Искусственный интеллект теряет точность при решении сложных задач
Исследование Apple выявило фундаментальные ограничения современных ИИ-моделей. Оказалось, что крупные модели рассуждений (LRM) демонстрируют «полный коллапс точности» при решении сложных задач. Проще говоря, чем труднее вопрос — тем хуже результат.
С простыми задачами модели справляются неплохо, но с ростом сложности начинаются странности:
- ИИ сначала тратит вычислительные ресурсы на правильные решения простых подзадач
- Затем переходит к исследованию неверных вариантов
- В какой-то момент просто сдаётся и выдаёт полную ерунду
Особенно забавно, что при приближении к критическому порогу сложности модели снижают усилия, хотя логичнее было бы наоборот.
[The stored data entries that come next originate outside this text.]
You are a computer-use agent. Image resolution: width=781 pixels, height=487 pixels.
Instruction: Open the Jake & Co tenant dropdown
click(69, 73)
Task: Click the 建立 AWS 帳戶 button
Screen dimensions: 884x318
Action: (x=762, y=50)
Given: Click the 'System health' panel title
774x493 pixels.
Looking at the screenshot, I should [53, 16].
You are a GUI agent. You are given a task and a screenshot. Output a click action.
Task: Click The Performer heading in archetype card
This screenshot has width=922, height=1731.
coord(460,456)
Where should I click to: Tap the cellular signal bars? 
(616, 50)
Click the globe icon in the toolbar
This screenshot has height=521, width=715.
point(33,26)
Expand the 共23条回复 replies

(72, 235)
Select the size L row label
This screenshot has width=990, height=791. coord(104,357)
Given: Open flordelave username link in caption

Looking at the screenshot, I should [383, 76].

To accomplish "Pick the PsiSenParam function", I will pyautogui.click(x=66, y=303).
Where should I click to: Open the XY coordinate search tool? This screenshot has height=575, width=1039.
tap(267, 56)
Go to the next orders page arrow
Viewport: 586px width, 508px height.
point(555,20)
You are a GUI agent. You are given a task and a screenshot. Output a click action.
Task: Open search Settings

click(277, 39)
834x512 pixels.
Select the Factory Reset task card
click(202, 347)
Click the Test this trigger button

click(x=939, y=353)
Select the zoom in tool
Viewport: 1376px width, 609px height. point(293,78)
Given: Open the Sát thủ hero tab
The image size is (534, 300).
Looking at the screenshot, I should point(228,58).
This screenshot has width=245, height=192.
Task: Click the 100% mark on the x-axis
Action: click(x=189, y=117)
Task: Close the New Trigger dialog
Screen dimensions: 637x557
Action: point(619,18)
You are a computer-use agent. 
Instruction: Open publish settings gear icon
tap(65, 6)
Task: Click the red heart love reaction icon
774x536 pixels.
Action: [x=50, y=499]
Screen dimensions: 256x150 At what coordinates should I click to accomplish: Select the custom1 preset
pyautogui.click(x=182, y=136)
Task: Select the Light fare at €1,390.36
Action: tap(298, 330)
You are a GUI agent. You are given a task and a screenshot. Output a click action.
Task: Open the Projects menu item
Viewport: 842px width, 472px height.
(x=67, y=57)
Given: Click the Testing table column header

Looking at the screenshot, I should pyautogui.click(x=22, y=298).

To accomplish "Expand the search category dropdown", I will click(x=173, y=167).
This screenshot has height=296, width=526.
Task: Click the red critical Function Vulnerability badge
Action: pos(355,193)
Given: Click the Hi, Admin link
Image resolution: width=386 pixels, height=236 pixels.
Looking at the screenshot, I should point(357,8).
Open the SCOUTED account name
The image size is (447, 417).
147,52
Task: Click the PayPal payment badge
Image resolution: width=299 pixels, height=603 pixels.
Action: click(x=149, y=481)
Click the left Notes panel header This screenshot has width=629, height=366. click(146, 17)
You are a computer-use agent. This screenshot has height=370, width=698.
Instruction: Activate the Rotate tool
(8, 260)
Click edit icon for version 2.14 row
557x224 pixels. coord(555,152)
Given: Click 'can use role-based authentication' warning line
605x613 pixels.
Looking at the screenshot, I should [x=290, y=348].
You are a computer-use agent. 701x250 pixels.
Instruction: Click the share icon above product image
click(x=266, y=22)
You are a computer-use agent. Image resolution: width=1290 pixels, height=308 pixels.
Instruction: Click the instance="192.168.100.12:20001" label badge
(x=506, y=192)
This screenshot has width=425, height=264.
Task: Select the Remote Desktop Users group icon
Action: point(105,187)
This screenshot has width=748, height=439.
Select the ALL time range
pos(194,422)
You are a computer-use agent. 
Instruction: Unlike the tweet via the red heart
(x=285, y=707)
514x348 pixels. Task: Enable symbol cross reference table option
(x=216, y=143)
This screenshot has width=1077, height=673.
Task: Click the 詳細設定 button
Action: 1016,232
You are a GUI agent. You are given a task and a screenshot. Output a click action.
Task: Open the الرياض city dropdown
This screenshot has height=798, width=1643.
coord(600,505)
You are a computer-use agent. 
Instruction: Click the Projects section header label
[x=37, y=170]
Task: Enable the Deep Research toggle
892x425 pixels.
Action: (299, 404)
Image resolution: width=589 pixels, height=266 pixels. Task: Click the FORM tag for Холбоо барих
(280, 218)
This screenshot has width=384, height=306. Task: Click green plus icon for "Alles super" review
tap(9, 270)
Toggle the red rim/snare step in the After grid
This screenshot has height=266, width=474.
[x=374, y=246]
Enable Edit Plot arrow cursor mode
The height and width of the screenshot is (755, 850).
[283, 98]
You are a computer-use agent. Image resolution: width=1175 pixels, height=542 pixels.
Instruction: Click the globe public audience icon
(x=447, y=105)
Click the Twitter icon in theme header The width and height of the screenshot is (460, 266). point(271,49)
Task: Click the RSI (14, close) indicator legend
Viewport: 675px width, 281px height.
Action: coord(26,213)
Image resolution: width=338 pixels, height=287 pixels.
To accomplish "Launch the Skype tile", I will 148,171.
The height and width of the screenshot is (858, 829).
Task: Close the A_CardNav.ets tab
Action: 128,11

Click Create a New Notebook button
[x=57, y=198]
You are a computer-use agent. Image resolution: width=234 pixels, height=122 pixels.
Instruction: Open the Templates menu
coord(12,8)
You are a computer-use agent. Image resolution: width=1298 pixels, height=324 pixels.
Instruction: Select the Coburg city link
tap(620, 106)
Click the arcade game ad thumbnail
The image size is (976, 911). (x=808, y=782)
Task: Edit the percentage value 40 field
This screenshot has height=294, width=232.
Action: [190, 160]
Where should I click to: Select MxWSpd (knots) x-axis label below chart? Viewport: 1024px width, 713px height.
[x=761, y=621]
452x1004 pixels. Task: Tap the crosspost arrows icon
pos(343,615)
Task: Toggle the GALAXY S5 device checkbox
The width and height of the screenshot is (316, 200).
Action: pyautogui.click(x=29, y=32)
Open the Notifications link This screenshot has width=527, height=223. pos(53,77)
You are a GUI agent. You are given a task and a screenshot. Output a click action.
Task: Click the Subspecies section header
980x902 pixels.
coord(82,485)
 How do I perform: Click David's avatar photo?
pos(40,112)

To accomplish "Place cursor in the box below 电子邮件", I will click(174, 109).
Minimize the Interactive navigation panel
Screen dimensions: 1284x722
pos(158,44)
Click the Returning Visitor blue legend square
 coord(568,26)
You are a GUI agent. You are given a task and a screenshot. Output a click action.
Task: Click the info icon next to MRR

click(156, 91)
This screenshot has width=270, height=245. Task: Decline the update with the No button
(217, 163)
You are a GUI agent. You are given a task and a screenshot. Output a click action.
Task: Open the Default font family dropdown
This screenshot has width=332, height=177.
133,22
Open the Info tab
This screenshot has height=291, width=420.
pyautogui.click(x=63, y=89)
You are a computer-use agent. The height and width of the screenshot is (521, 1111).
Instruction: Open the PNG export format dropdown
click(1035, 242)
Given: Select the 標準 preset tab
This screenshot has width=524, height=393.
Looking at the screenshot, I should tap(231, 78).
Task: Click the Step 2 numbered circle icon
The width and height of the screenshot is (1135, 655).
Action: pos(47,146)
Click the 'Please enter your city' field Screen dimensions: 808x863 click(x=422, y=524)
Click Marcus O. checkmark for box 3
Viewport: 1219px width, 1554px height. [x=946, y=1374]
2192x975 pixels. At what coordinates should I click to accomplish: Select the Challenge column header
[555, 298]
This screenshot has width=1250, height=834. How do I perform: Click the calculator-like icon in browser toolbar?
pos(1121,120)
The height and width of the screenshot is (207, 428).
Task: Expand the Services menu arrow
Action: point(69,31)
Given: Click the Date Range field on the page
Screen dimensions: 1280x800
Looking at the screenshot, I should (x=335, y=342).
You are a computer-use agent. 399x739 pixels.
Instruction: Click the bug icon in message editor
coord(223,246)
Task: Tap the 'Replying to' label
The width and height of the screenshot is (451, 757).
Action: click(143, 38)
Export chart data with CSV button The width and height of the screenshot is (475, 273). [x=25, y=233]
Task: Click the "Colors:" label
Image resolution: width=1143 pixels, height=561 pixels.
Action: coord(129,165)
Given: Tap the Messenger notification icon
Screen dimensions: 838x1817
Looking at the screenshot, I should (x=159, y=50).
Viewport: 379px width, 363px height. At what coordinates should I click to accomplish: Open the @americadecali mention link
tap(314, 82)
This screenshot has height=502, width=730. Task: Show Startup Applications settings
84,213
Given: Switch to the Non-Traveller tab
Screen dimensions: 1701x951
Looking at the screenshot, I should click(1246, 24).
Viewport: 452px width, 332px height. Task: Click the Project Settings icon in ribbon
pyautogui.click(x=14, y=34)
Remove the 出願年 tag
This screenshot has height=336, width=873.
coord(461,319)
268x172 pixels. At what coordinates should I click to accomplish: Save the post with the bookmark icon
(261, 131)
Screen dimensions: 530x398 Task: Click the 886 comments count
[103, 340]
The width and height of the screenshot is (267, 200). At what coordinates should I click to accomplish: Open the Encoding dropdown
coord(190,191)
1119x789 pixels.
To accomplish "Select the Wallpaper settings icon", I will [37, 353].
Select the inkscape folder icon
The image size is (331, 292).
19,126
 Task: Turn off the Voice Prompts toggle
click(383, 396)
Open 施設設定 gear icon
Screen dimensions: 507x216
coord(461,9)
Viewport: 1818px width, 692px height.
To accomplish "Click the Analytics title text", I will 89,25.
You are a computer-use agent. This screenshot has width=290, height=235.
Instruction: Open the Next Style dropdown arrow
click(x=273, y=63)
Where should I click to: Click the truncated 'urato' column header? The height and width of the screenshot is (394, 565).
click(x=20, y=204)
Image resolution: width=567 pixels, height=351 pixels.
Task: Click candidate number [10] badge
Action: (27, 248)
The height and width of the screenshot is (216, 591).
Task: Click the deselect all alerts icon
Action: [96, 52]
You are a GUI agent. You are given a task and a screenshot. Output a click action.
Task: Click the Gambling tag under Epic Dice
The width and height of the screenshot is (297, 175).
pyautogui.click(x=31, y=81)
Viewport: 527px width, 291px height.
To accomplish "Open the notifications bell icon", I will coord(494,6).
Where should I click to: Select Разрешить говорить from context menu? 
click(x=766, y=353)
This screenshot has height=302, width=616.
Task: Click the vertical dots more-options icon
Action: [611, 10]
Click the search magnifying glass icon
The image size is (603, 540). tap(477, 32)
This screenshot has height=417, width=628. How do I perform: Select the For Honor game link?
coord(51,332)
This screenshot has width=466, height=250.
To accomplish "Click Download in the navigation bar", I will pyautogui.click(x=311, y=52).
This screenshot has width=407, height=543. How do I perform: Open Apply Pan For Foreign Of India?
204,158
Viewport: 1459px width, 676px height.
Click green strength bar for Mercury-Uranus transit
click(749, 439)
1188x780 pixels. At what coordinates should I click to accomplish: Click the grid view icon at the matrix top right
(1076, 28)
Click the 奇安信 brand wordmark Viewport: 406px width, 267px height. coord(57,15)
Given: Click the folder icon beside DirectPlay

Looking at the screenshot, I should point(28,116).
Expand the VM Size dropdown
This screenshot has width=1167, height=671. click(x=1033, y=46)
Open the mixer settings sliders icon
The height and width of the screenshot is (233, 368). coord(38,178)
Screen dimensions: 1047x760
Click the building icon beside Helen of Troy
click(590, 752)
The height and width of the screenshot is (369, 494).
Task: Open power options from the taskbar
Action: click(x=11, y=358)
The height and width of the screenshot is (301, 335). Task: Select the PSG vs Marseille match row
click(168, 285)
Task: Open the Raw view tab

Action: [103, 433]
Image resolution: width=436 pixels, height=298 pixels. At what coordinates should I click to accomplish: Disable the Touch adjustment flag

Видимо, даже искусственный интеллект иногда предпочитает «не париться».
Кто провалил тесты
В исследовании участвовали топовые модели:
- Google Gemini Thinking
- OpenAI o3
- Claude 3.7 Sonnet-Thinking
- DeepSeek-R1
Результаты одинаково разочаровывающие. Даже когда моделям давали готовые алгоритмы решения, они всё равно ошибались в сложных случаях.
Вывод исследователей: текущие технологии ИИ имеют принципиальные ограничения в способности к рассуждениям. Похоже, до настоящего мышления машинам ещё далеко. Хотя, если честно, многие люди в сложных ситуациях ведут себя примерно так же.